◆ ASSIGNED TASK: From the entries below, copy each line in which the word "section" occurs.
□ □ □ □
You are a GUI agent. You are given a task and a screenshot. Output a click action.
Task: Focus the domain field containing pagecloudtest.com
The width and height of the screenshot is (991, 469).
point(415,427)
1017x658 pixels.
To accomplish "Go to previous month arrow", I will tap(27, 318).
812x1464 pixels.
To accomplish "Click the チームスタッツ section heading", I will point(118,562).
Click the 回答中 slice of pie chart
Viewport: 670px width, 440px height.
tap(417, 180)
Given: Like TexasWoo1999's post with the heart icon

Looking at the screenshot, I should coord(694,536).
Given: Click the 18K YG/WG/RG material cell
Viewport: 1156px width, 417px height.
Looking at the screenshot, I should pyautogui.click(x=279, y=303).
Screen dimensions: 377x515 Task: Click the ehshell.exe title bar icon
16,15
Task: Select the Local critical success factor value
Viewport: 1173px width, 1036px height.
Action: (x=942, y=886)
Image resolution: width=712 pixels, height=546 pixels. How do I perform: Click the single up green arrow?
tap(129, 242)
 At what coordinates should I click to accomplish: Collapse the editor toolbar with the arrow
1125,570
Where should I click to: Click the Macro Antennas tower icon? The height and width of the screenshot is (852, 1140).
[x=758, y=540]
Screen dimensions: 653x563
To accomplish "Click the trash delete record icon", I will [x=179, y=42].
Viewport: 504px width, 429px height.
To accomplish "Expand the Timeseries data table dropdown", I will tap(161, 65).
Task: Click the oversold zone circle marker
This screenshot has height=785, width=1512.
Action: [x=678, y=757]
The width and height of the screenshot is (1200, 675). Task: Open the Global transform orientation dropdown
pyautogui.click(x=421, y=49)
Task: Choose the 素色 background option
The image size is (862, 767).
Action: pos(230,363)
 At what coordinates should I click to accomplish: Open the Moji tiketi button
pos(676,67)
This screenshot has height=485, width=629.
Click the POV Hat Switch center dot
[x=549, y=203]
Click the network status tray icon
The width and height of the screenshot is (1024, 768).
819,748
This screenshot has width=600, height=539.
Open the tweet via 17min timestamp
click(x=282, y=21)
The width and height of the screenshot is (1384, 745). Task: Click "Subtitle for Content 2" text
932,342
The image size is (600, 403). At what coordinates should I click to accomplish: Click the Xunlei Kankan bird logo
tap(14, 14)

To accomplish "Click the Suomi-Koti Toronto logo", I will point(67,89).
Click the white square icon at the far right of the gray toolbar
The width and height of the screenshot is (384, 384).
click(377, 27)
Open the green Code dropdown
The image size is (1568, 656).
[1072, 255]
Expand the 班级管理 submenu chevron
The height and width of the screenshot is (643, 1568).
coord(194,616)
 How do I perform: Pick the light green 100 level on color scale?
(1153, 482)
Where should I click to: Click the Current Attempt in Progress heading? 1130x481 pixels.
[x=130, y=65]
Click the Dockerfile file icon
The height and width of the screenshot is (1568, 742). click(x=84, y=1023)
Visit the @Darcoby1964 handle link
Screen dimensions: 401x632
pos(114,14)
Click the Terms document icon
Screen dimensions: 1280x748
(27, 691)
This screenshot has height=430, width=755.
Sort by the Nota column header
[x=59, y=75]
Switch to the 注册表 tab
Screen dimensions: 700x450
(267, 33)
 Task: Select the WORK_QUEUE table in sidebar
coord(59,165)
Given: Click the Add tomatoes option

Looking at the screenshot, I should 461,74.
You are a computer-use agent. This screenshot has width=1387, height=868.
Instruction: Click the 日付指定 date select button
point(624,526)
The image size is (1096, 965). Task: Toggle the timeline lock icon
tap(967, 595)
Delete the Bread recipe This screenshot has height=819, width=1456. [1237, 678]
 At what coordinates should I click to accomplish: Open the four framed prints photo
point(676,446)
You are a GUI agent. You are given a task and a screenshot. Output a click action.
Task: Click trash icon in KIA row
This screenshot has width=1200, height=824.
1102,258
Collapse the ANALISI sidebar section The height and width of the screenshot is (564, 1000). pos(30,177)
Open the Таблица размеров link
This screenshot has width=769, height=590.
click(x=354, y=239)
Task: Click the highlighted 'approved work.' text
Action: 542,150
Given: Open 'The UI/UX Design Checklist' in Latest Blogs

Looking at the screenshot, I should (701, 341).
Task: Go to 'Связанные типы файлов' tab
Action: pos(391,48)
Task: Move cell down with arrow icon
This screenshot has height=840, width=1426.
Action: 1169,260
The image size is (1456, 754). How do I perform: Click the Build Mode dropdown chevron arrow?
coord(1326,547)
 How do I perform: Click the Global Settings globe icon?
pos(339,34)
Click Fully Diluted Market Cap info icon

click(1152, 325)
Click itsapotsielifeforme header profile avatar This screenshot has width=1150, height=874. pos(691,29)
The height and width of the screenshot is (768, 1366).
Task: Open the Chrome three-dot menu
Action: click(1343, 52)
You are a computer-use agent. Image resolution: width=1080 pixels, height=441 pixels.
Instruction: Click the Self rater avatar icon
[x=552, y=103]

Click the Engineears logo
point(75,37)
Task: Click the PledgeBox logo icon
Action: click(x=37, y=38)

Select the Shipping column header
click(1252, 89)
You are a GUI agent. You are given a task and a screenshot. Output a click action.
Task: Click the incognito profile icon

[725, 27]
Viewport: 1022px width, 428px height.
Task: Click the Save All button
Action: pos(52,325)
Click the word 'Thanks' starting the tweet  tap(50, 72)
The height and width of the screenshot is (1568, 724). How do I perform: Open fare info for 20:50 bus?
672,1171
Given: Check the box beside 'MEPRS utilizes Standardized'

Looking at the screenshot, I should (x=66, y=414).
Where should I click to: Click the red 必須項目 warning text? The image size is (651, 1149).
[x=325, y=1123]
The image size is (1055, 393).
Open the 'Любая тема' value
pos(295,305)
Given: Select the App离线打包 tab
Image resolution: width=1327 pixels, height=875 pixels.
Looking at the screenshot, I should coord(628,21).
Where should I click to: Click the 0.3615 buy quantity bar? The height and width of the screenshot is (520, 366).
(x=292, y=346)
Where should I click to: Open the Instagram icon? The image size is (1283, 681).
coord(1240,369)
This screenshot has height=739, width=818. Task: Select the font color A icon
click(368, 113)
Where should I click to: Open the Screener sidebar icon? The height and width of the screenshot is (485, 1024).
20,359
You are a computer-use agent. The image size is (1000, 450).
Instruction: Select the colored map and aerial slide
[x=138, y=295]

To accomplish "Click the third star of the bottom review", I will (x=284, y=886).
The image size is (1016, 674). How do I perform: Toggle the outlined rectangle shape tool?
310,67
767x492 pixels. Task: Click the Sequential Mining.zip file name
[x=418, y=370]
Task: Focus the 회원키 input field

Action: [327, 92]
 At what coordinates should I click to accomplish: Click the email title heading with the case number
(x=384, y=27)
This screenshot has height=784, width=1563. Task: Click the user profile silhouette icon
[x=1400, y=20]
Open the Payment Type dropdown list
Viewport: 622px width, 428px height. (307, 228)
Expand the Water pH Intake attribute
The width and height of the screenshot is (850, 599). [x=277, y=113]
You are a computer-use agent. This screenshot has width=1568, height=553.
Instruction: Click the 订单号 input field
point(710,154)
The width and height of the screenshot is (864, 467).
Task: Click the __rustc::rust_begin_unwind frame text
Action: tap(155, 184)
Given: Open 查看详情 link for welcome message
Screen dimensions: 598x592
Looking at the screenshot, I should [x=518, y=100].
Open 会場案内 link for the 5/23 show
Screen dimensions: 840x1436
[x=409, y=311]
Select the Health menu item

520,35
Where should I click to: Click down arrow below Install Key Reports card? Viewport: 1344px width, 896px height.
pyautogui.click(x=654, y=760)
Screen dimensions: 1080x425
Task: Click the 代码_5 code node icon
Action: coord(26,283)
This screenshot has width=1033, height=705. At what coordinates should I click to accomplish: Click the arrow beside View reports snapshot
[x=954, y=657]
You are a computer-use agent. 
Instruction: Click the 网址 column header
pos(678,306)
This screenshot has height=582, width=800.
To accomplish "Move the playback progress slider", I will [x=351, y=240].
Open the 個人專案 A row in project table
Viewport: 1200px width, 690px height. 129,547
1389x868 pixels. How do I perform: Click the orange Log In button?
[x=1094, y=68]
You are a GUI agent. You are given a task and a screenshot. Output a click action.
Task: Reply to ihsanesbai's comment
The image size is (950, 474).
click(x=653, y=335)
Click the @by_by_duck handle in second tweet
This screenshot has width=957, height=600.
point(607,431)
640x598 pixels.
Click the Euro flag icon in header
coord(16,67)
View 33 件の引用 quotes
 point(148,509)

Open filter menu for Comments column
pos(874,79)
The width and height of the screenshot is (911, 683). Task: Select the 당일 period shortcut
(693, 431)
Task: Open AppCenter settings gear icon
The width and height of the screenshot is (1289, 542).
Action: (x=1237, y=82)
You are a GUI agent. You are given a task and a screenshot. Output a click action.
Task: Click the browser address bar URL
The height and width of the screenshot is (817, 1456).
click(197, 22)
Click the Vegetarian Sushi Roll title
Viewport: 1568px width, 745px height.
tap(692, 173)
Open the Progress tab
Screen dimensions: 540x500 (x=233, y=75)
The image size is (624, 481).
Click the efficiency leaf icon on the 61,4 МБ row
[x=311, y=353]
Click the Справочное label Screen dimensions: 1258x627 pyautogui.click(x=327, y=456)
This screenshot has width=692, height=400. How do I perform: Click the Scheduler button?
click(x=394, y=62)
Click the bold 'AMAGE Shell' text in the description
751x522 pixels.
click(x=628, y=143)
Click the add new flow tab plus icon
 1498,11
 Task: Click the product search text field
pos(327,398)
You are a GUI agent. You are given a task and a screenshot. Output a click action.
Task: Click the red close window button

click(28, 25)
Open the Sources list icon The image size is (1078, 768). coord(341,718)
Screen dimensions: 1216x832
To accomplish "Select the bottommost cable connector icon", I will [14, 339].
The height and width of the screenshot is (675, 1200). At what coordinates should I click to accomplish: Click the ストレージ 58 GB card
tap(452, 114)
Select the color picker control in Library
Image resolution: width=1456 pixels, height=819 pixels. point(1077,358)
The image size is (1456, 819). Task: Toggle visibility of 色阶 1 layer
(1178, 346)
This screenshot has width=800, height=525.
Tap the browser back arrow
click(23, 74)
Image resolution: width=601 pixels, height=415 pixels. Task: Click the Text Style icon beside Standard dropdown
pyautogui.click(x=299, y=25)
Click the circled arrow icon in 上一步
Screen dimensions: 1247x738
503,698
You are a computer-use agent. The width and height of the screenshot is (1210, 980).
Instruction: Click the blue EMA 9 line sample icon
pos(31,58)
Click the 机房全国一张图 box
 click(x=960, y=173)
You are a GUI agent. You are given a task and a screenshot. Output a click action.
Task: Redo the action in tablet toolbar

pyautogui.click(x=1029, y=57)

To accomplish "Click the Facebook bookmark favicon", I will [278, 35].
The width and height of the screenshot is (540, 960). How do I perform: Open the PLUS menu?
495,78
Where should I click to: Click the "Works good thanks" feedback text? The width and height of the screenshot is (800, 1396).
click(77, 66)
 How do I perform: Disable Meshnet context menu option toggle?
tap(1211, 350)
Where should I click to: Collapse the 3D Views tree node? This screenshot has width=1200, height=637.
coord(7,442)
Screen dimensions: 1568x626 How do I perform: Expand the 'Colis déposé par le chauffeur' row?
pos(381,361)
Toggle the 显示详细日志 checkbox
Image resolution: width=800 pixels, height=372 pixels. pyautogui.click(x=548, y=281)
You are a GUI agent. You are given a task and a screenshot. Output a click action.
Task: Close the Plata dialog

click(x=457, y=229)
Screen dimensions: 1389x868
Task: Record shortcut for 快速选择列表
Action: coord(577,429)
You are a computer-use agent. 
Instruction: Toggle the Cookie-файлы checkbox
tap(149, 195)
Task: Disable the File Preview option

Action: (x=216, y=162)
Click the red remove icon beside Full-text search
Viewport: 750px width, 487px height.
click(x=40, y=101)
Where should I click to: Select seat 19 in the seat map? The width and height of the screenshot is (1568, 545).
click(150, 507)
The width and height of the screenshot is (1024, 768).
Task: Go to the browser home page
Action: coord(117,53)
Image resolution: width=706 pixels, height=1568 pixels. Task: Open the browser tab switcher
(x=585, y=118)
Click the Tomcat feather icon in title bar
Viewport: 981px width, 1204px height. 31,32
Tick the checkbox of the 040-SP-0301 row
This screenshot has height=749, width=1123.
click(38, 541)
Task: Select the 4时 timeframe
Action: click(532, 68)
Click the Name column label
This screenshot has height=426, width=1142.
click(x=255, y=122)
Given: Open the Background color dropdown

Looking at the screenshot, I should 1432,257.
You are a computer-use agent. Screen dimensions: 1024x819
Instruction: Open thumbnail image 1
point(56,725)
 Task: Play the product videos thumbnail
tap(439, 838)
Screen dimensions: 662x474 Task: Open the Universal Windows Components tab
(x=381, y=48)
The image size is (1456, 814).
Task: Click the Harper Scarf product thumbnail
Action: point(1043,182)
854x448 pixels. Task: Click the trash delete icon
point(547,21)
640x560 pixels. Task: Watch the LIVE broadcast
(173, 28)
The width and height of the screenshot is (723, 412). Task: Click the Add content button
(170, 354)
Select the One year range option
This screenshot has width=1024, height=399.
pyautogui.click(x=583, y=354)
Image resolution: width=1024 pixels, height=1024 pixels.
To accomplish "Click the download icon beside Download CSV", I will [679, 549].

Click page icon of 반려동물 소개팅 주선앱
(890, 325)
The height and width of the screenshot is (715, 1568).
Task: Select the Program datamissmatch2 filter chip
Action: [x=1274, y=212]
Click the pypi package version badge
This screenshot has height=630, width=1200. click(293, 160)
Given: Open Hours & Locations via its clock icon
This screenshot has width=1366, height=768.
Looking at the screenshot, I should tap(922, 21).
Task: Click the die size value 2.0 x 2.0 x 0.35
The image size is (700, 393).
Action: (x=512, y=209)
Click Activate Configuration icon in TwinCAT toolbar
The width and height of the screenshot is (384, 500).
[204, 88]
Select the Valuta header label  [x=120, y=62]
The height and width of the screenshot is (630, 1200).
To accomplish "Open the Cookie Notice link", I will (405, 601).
□ □ □ □
◆ SOLVED PROBLEM:
To accomplish "Click the チームスタッツ section heading", I will point(118,562).
Collapse the ANALISI sidebar section The height and width of the screenshot is (564, 1000). pos(30,177)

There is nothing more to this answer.